(Pixel coordinate grounding data)
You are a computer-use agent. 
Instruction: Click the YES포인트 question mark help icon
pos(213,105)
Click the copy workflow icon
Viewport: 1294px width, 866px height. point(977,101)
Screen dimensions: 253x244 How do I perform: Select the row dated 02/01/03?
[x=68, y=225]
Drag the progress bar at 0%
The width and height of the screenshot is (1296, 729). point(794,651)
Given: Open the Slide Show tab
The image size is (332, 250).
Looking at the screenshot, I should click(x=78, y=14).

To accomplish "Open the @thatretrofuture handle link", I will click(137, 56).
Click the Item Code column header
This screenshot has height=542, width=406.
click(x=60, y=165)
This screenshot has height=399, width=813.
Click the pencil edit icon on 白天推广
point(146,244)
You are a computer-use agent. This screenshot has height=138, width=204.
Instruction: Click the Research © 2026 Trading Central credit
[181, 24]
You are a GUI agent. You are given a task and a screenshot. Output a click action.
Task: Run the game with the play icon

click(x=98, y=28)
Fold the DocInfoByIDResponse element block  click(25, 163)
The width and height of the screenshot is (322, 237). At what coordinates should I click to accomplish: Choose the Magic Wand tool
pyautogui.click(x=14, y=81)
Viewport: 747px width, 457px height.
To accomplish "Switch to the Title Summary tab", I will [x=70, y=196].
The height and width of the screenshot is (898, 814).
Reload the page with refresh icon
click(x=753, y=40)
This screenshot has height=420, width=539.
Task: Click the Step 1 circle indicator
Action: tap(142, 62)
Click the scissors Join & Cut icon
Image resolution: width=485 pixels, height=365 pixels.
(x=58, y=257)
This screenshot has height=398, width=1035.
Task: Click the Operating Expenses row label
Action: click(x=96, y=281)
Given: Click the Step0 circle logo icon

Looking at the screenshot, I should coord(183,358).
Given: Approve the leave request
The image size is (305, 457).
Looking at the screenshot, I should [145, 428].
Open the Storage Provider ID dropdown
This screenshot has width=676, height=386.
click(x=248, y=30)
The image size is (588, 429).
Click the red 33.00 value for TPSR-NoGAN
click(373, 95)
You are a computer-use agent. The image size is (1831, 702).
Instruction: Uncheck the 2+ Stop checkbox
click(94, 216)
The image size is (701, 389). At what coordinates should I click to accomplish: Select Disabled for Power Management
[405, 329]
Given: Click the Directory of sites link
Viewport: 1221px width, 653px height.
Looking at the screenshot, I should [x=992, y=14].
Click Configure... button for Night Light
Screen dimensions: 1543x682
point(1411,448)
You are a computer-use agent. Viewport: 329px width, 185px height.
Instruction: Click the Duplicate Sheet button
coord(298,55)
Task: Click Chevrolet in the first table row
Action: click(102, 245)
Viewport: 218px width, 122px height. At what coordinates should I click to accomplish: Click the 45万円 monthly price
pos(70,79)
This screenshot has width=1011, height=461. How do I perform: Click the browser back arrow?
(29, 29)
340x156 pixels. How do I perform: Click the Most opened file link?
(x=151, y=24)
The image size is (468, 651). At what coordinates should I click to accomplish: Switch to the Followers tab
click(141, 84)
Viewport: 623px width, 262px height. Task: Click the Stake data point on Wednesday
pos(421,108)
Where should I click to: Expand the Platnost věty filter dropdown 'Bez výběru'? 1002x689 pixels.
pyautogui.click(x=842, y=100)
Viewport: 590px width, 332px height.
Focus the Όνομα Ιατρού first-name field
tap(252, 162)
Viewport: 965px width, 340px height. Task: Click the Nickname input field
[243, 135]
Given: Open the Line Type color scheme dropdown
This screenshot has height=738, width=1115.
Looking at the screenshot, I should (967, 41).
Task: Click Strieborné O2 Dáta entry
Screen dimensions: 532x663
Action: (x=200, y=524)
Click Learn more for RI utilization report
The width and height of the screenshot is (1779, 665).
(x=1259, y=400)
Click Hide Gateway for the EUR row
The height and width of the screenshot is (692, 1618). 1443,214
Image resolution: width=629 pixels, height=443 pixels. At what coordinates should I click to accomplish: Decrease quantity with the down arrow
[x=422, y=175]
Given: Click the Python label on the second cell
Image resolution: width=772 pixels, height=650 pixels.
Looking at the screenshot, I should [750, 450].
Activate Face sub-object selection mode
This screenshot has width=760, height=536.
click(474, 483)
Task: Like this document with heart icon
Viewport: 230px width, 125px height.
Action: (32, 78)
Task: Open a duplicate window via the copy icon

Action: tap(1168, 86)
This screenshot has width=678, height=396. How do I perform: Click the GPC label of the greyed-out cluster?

Task: Return each line of the data where the word "will" appears.

Reply:
To accomplish "Open the @thatretrofuture handle link", I will click(137, 56).
To accomplish "Switch to the Title Summary tab", I will [x=70, y=196].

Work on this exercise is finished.